C’est Aristote (384-322 avant J.-C.) qui propose l’analyse la plus élaborée de l’esclavage dans sa Politique : les esclaves remplissent la fonction d’instruments animés pour entretenir la vie de tous les jours dans ses structures individuelles (la famille) comme collectives (la cité).« Certains croient qu'il existe une science, celle du pouvoir du maître, et qu'elle est la même pour le chef de famille, le maître, l'homme d'État et le roi [...]. Pour d'autres, la domination du maître est contre nature : c'est seulement en vertu de la loi que l'un est esclave et l'autre libre ; par nature il n'y a aucune différence ; aussi une telle autorité n'est-elle pas juste, car elle est violence » (livre I, 2-7, traduction Jean Aubonnet pour Les Belles Lettres, 1991). Pour Aristote, l'économie — au sens étymologique, l'ensemble des lois (nomoi) pour bien gérer la maison (oïkos) — nécessite des « instruments appropriés », « les uns animés, les autres inanimés ». Ainsi « un objet de propriété est un instrument utile à la vie, et la propriété, c'est un ensemble d'instruments ; l'esclave est un objet de propriété animé et tout serviteur est comme un instrument précédant les autres instruments » (ibid.). D'où la distinction de nature, fondamentale, entre maître et esclave : « tandis que le maître est simplement maître de l'esclave, mais ne lui appartient pas, l'esclave, lui, non seule-ment est esclave du maître, mais encore lui appartient entièrement. [...] Un être qui par nature ne s'appartient pas, mais est l'homme d'un autre, cet être-là est par nature esclave » (ibid.).
Reste à savoir si cette distinction est légitimement fondée et défendable : est-il « meilleur et juste » pour quelqu'un d'être esclave ? ou, au contraire, « tout esclavage est-il contre nature ? » La réponse du philosophe est catégorique : « Commander et obéir font partie des choses non seulement inévitables, mais encore utiles ; certains êtres, immédiatement dès leur naissance, se trouvent destinés les uns à obéir, les autres à commander. [...] Il est donc évident qu'il y a par nature des gens qui sont les uns libres, les autres esclaves, et que pour ceux-ci la condition servile est à la fois avantageuse et juste » (ibid.). De fait, l'esclave, « qui n'a part à la raison que dans la mesure où il peut la percevoir, mais non pas la posséder lui-même », doit trouver dans sa condition les mêmes avantages que les animaux domestiqués qui « ont une nature meilleure que les animaux sauvages : pour eux tous il vaut mieux être soumis à l'homme, car ils y trouvent leur sécurité » (ibid.).

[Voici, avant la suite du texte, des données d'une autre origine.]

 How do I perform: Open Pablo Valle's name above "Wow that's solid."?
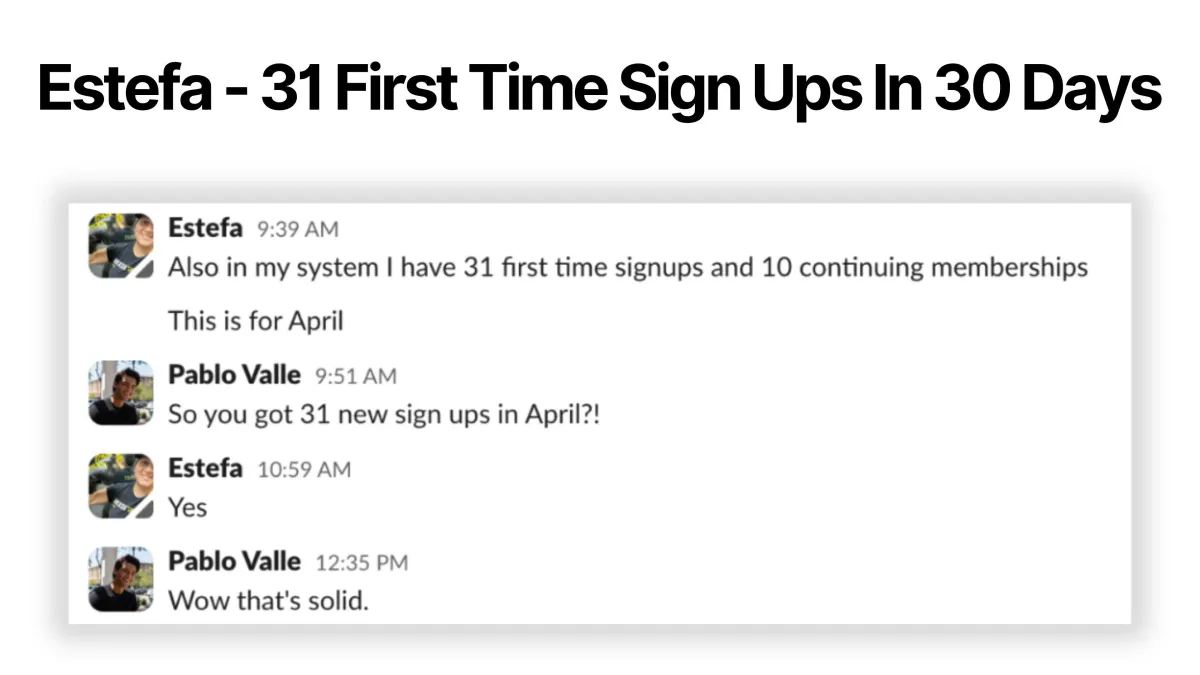click(234, 561)
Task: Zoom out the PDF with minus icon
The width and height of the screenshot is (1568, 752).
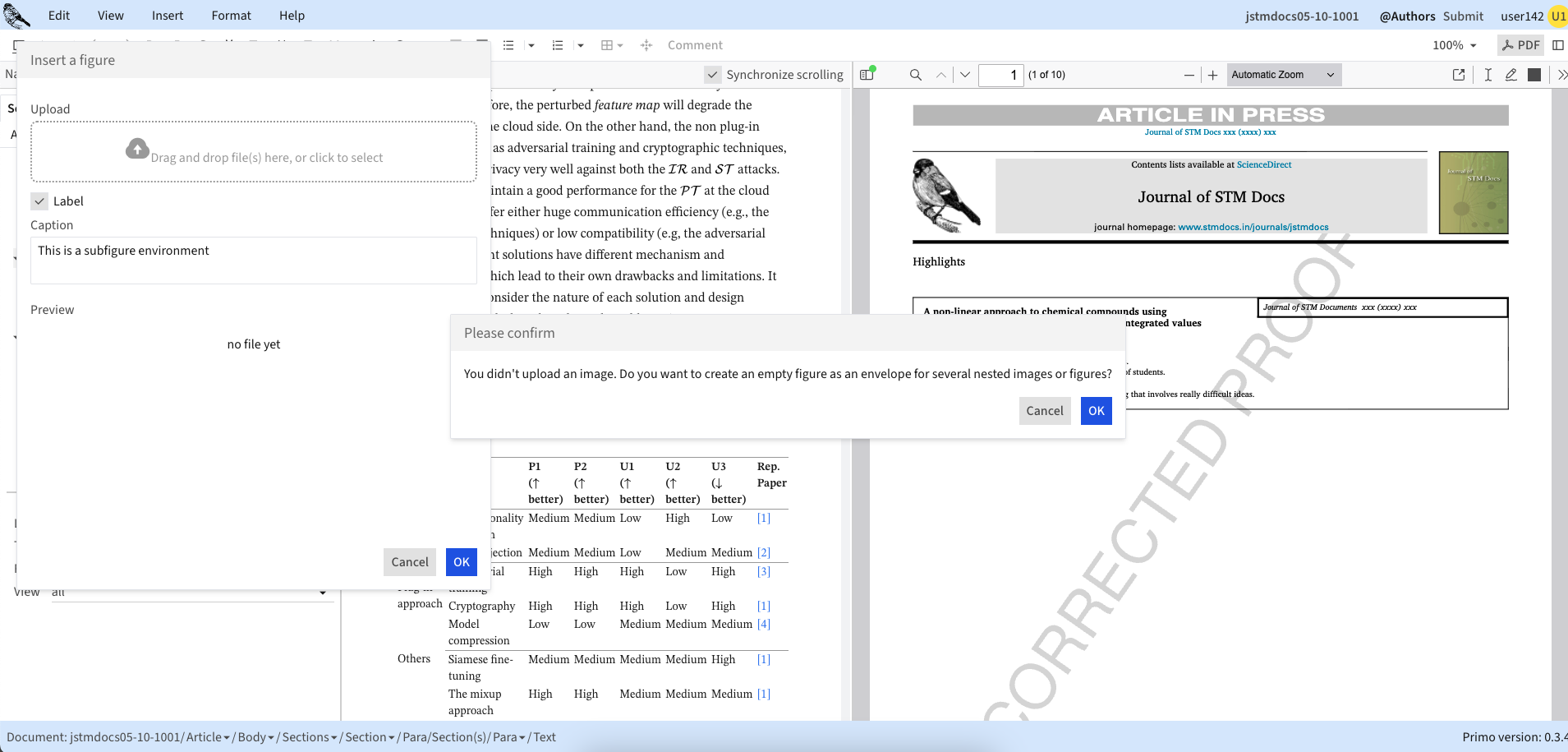Action: coord(1189,75)
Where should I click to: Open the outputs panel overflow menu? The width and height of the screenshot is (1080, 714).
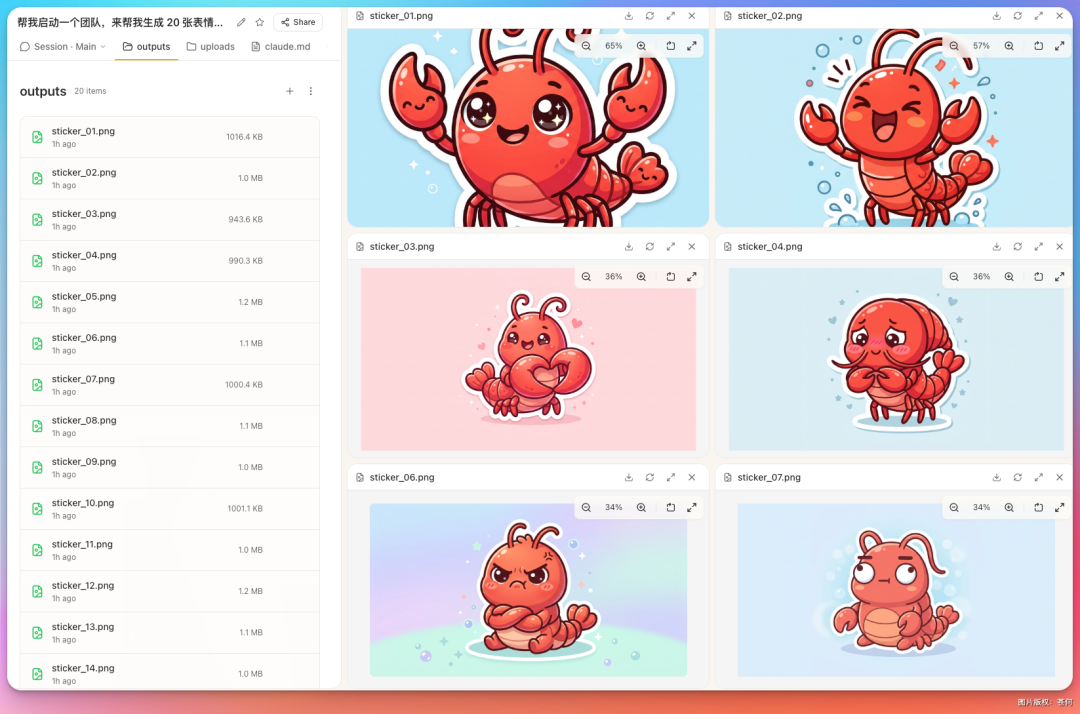click(311, 91)
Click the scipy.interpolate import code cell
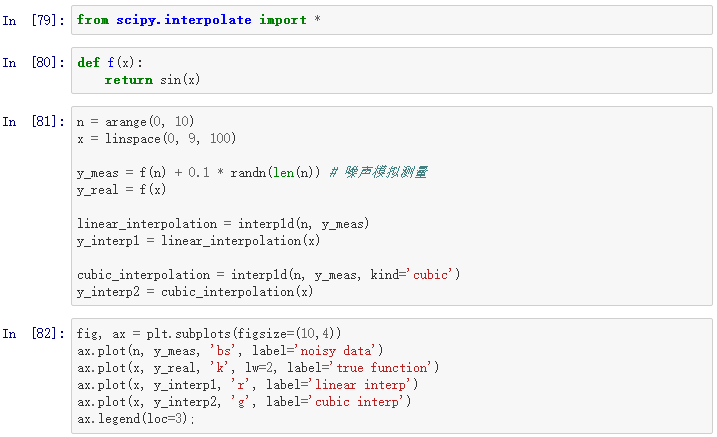Image resolution: width=717 pixels, height=437 pixels. [x=391, y=20]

Cependant, comme son maître Platon, Aristote prône l'harmonie d'une communauté semblable à celle qui régit l'âme (destinée à commander) et le corps (destiné à obéir). « Une mauvaise pratique de l'autorité est nuisible à tous les deux : la partie et le tout, comme le corps et l'âme, ont même intérêt ; or l'esclave est une partie du maître : c'est comme une partie vivante de son corps, mais séparée ; aussi y a-t-il une communauté d'intérêt et une amitié réciproque entre maître et esclave qui ont par nature mérité de l'être ; lorsque les rapports sont déterminés non cette façon, mais par la loi et la violence, c'est tout le contraire » (ibid.).
En conclusion, « être maître ne consiste pas simplement à acquérir ses esclaves, mais à savoir se servir des esclaves ». Une science qui n'a « rien de grand ni de majestueux » et dont les hommes bien nés peuvent s'épargner l'ennui en confiant la gestion de leur maison à un intendant, « tandis qu'eux-mêmes s'occupent de politique ou de philosophie. »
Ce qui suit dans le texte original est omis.